The trouble with this SGR thing -- and what I was getting at with my long-winded personal anecdote -- is that you can't fix the system by fiddling with the parts. The complexity IS the problem, by and large. The transparent, well-functioning markets that keep us supplied with inexpensive, high-quality iPods and home-delivered pizzas are simply impossible in health care.
Our whole system of pretending to set it up like a market just creates massive opportunities for A. Fraud and B. Rent-seeking by individuals and organizations with better access to information (large insurance companies, well-staffed specialist practices). And FYI, while A is a big problem, B is *at least* an order of magnitude greater. Also, fixing B has the happy side effect of eliminating A. I can't even imagine how one would defraud the NHS, though according to their Counter Fraud Service, "Among the more recurrent kinds [of fraud] are staff and professionals claiming money for shifts not worked, patients falsely claiming exemption from optical, dental or pharmaceutical charges and staff working in unauthorised jobs while on sick leave." In other words, the same shit that goes on in any large organization, not a systematic, $14-30bn a year fleecing like we have with Medicare.
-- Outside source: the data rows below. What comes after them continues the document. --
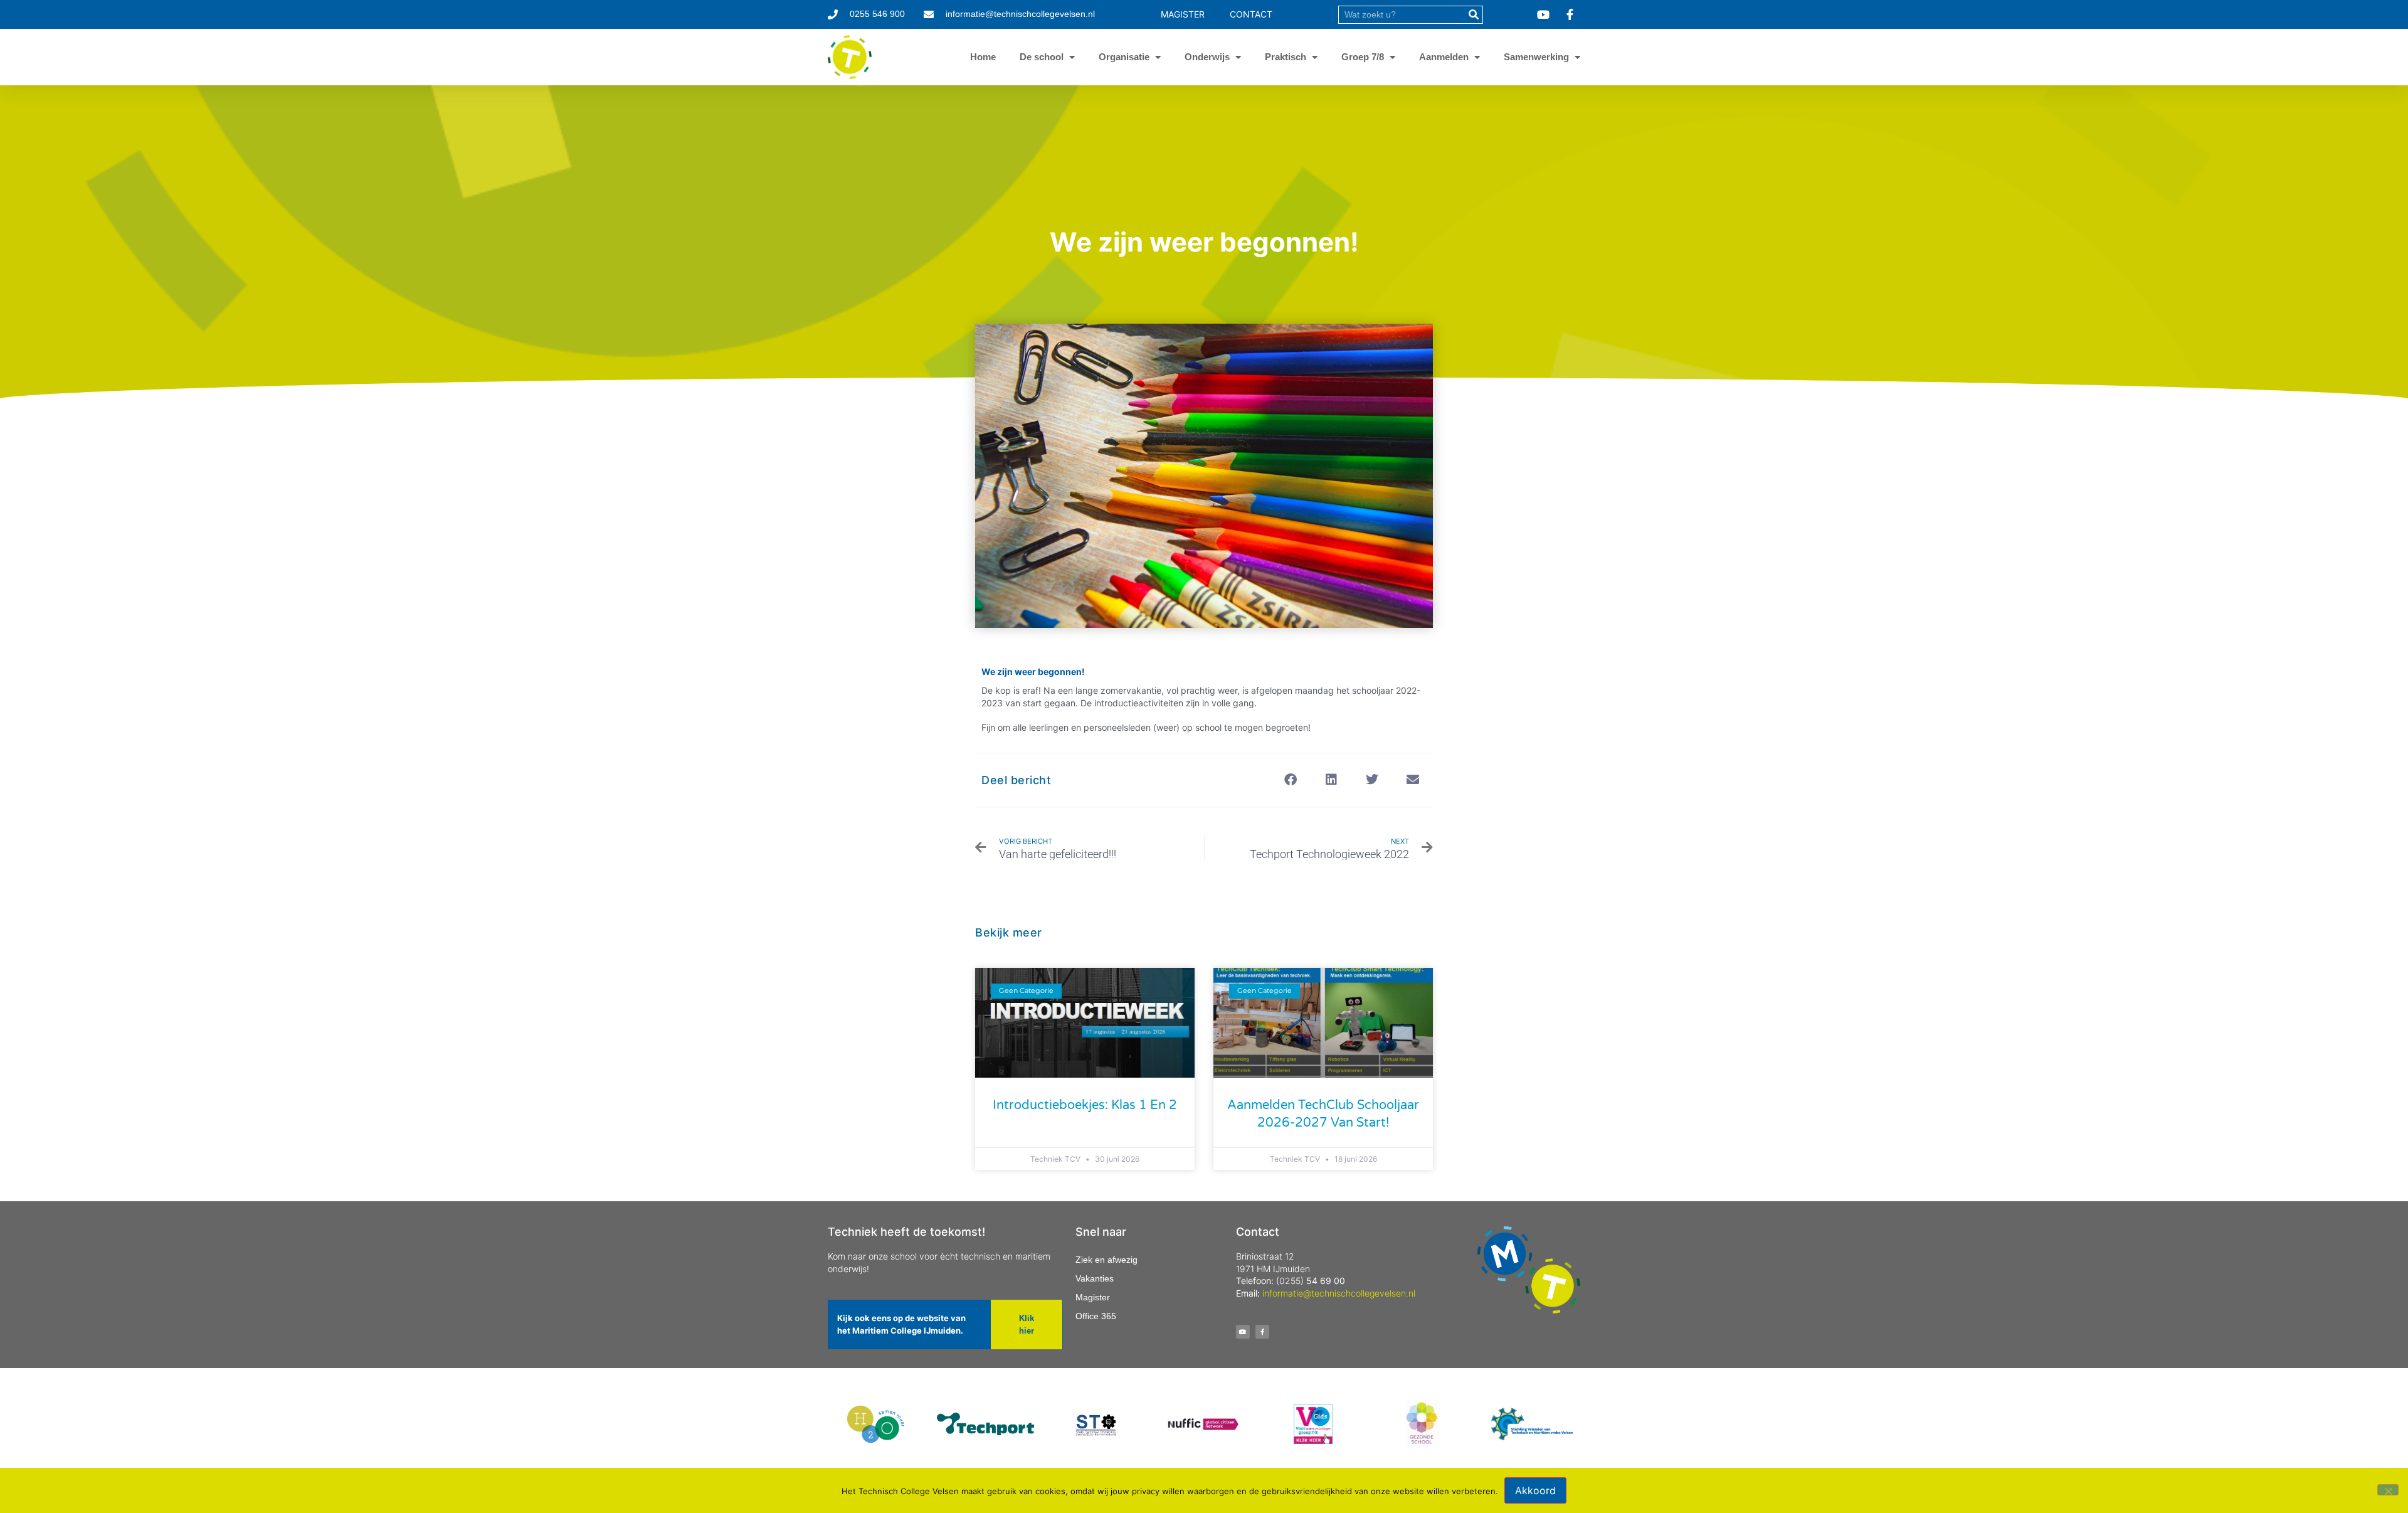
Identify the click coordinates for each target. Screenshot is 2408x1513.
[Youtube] (1243, 1332)
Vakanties (1094, 1278)
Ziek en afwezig (1106, 1260)
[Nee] (2388, 1489)
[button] (1290, 780)
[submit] (1473, 14)
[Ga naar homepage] (850, 57)
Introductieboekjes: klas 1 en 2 (1085, 1105)
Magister (1092, 1297)
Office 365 (1095, 1316)
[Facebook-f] (1262, 1332)
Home (983, 56)
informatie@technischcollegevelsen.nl (1338, 1293)
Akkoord (1535, 1490)
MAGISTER (1183, 14)
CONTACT (1251, 14)
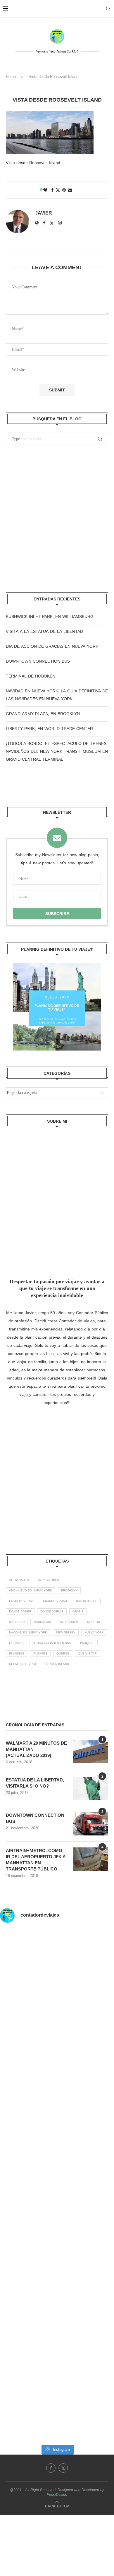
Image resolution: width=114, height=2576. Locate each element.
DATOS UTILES (86, 1601)
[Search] (108, 8)
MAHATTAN (17, 1622)
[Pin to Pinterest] (64, 190)
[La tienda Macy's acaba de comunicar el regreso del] (57, 2280)
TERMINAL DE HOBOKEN (30, 676)
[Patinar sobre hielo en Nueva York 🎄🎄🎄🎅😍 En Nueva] (57, 2089)
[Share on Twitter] (58, 190)
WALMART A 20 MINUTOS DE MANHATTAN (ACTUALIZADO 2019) (36, 1749)
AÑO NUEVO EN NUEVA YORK (30, 1590)
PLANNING (16, 1653)
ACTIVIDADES (19, 1580)
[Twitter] (63, 2468)
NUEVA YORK (94, 1632)
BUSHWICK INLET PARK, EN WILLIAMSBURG (50, 617)
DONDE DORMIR (51, 1611)
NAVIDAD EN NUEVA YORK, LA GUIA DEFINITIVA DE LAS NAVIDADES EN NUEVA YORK (57, 695)
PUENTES (40, 1653)
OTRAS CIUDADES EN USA (52, 1643)
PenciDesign (57, 2494)
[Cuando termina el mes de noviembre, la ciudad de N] (57, 1961)
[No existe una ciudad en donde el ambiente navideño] (57, 2025)
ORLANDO (16, 1643)
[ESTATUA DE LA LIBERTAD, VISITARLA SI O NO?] (90, 1788)
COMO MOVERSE (21, 1601)
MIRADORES (69, 1622)
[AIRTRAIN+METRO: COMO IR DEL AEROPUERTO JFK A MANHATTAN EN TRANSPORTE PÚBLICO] (90, 1859)
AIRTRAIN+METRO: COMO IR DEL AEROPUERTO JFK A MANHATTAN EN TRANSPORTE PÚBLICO (35, 1859)
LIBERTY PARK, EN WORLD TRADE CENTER (49, 729)
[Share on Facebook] (52, 190)
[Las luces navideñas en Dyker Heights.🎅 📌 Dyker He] (57, 2153)
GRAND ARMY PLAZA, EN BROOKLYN (43, 714)
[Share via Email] (70, 190)
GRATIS (77, 1611)
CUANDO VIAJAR (55, 1601)
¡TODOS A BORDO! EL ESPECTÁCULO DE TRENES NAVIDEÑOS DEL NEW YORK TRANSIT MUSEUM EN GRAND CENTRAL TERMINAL (57, 751)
What we really need is politicians who can speak like adults on the issues we've elected them to deal with. So, um, have fun with that guys... I'll just hang out here until you've got it all sorted out!
The check and story were good... the commentary a bit way off base in my opinion.
There is NO FREE MARKET in health care as we know it today. What we have of any market is highly distorted and driven by several phenomenon all of which are the fault of the government.
I highly recommend people search on YOUTUBE the campaign for liberty's OPERATION HEALTH FREEDOM videos.